GIVEN PROBLEM 1
Decide whether each statement agrees with the thread on pve API log rotation. Answer yes or no for each, and quote the words of the thread that settle it.
(a) Stefan asks whether the fix could be backported to version 4.4.
(b) Thomas Lamprecht confirms that the logfile rotation script performs a systemd restart.
(c) The most recent message says it was sent from a mobile phone.
GIVEN PROBLEM 2
Please reproduce word for word the part of the thread on pve API log rotation starting with "Sorry for the" and going on through "and systemctl explanation.".

SELECTED TEXT
[pve-devel] pve api offline during log rotation

Mon Dec 11 06:58:36 CET 2017

Sorry for the late reply. Is there a chance to get the fix backported to 4.4?

Greets,
Stefan

Excuse my typo sent from my mobile phone.

> Am 09.11.2017 um 13:40 schrieb Stefan Priebe - Profihost AG <s.priebe at profihost.ag>:
> 
> *arg* sorry about that and thanks for resending your last paragraph. Yes
> that's exactly the point.
> 
> Also thanks for the restart and systemctl explanation.
> 
> Greets,
> Stefan
> 
>> Am 09.11.2017 um 13:35 schrieb Thomas Lamprecht:
>> Hi,
>> 
>>> On 11/09/2017 01:08 PM, Stefan Priebe - Profihost AG wrote:
>>> yes that's what i'm talking about. The logfile rotation script DOES a
>>> restart not a reload.
>>> 
>> 
>> No it doesn't do a systemd restart, it's a bit confusing - I know.

INFORMATION SUPPLIED
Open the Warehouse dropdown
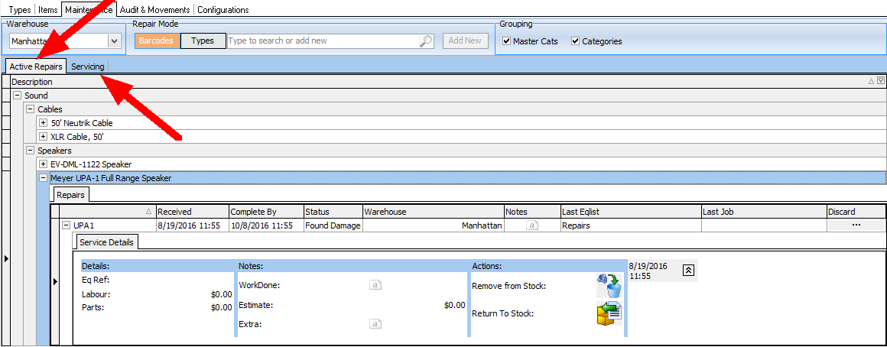This screenshot has height=347, width=887. coord(115,41)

RESPONSE 1
(a) Yes: "Is there a chance to get the fix backported to 4.4?"
(b) No: "No it doesn't do a systemd restart"
(c) Yes: "Excuse my typo sent from my mobile phone."

RESPONSE 2
Sorry for the late reply. Is there a chance to get the fix backported to 4.4?

Greets,
Stefan

Excuse my typo sent from my mobile phone.

> Am 09.11.2017 um 13:40 schrieb Stefan Priebe - Profihost AG <s.priebe at profihost.ag>:
> 
> *arg* sorry about that and thanks for resending your last paragraph. Yes
> that's exactly the point.
> 
> Also thanks for the restart and systemctl explanation.